Our travels continued and we had many memorable experiences -- life goes on, and thankfully we don't lose the ability to feel pleasure and appreciate beauty even when we're hurting. But I cannot start talking about a trip here, or art, or beautiful places we saw, without acknowledging the backdrop of suffering that is happening in the world. I don't have any intention of diminishing the suffering of innocent Israeli victims in the process. I am sick at heart that there has not been a ceasefire, that humanitarian aid in massive volume has not been delivered to Gaza, that there seems to be no intention of the part of Israel or the West to search for a solution that will minimize more casualties, either now or in the future, that progressive Jewish voices are not being heeded, and that in effect a genocide is being perpetrated before our eyes. And I am particularly sickened that certain lives are counted as more valuable than others, by people whose religions teach that every single life is precious and that killing is wrong.
My mother-in-law was Armenian; I know what a genocide is. As a young girl whose father had fought in WWII, I remember the day he asked a Jewish man, his friend, to show me the numbers tattooed on his arm, so that I would see them and always remember. I know was a genocide is.
Those of us who see the present situation have to speak up, for our own consciences if nothing else. History repeats, and repeats, and it seems like we learn nothing: the strong crush the weak, and find reasons to blame the victims.

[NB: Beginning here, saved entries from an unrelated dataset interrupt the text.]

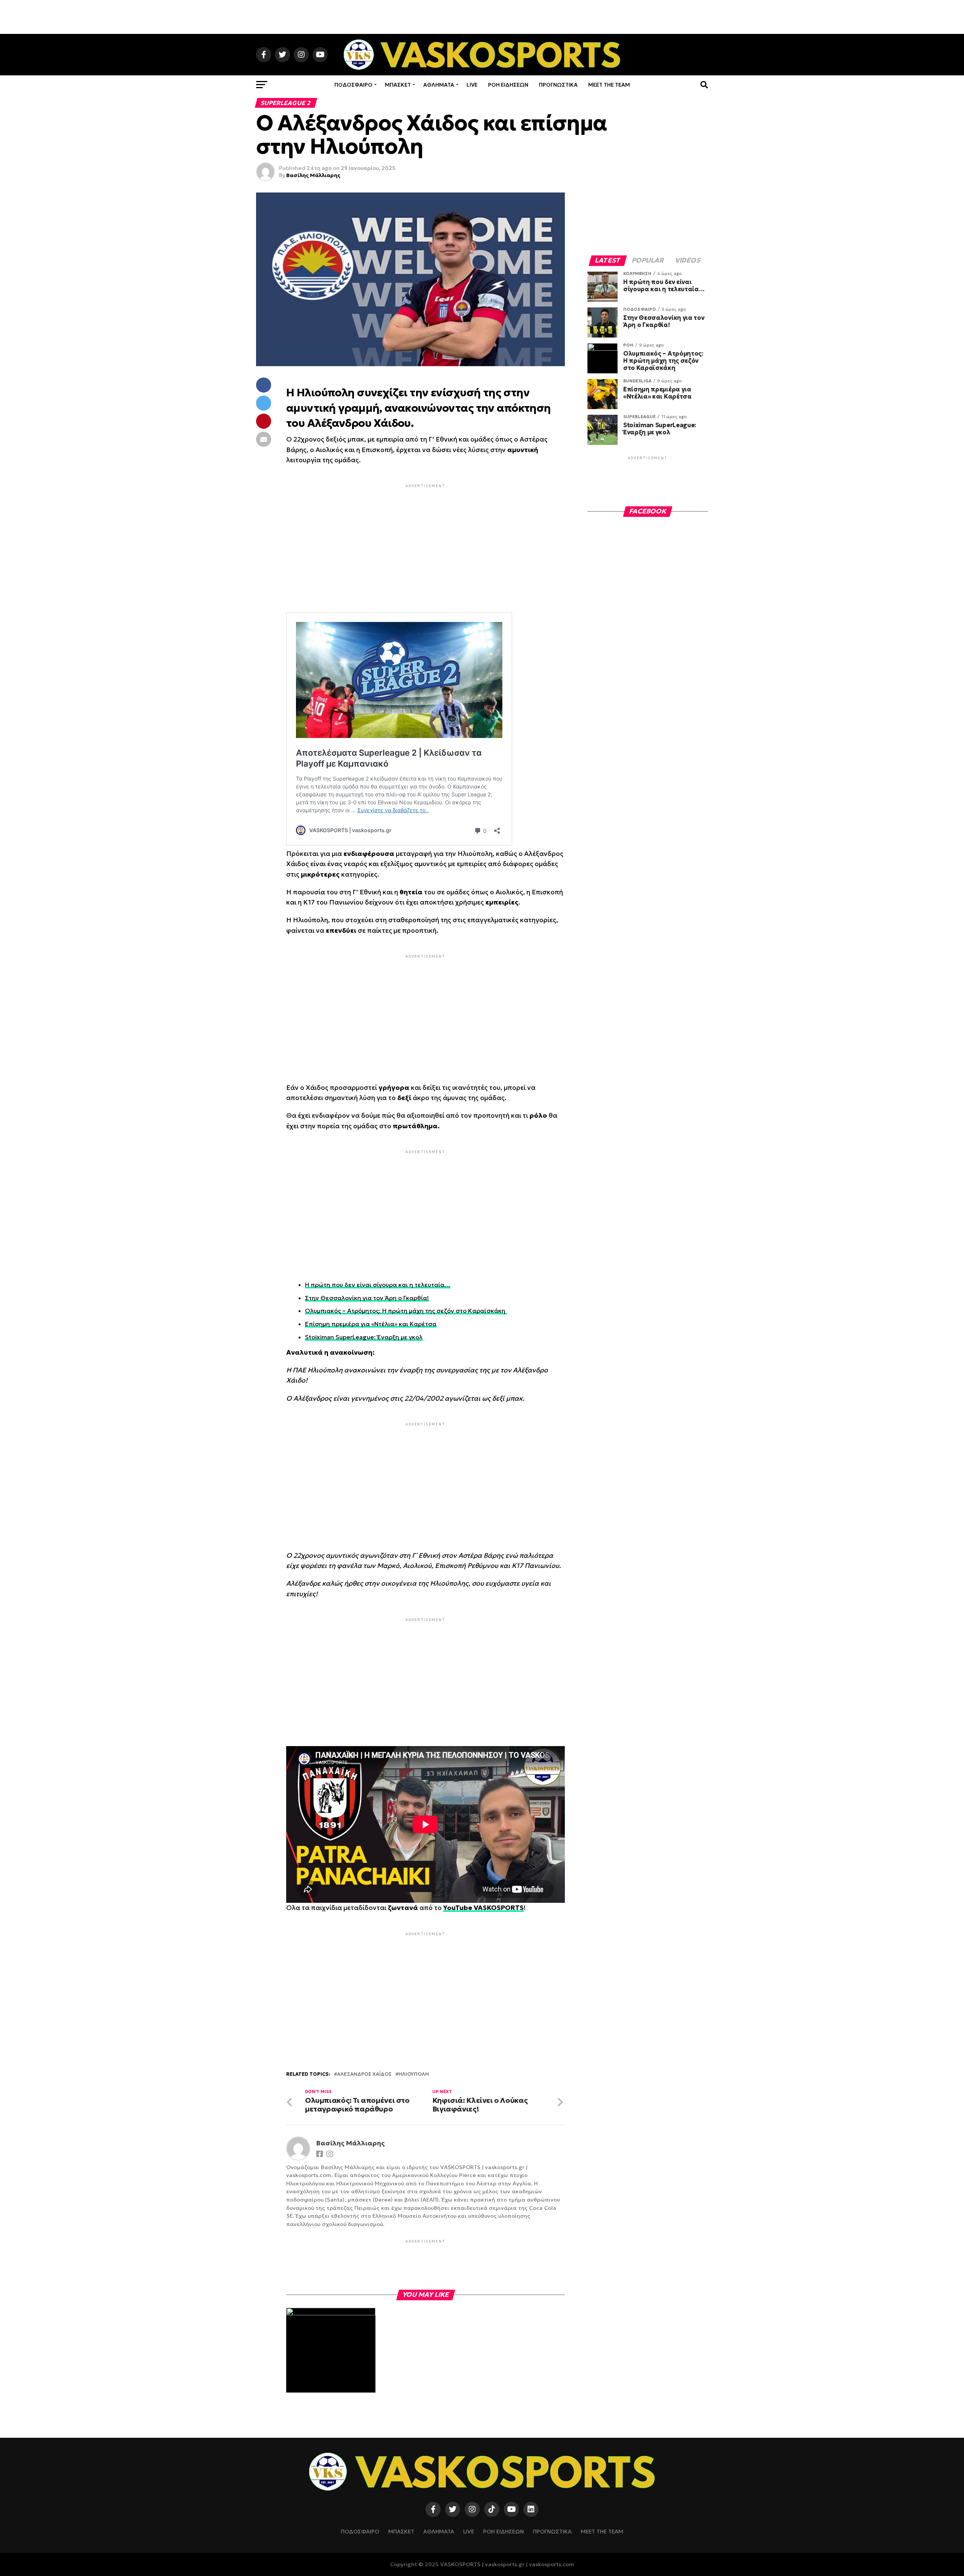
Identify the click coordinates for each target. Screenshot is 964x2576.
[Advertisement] (482, 17)
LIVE (472, 84)
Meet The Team (609, 84)
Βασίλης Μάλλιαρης (313, 175)
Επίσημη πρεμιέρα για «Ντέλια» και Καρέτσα (370, 1324)
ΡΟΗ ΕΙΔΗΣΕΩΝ (508, 84)
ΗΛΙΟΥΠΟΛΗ (413, 2074)
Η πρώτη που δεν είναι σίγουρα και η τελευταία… (377, 1284)
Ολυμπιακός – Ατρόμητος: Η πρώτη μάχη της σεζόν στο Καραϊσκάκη (406, 1310)
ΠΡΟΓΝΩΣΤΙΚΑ (558, 84)
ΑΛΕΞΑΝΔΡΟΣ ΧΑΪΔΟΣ (364, 2074)
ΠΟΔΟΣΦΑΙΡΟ (353, 84)
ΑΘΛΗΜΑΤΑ (438, 84)
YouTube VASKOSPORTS (483, 1908)
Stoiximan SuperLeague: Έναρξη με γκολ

Then they try to whitewash the facts, and if possible, bury those facts in a mass grave of forgetting; if the displaced and crushed people are then dispersed and homeless, with the victors taking their land and homes as their own, then it's far easier for them to be forgotten and their memories questioned. It's happened so many times.
But it's not coincidental that people who do remember those histories and who have been powerless victims themselves are the ones who see what is happening now, and are protesting against it or seeking solutions within the world bodies that exist to try to promote peace, like the U.N. Those who block these efforts, and those who are complicit, will have to live with themselves in the future, and perhaps they will be judged by a higher court than exists in the world of human beings. Right now, let us all do everything we can to help the victims of war, on every side, and to promote peace.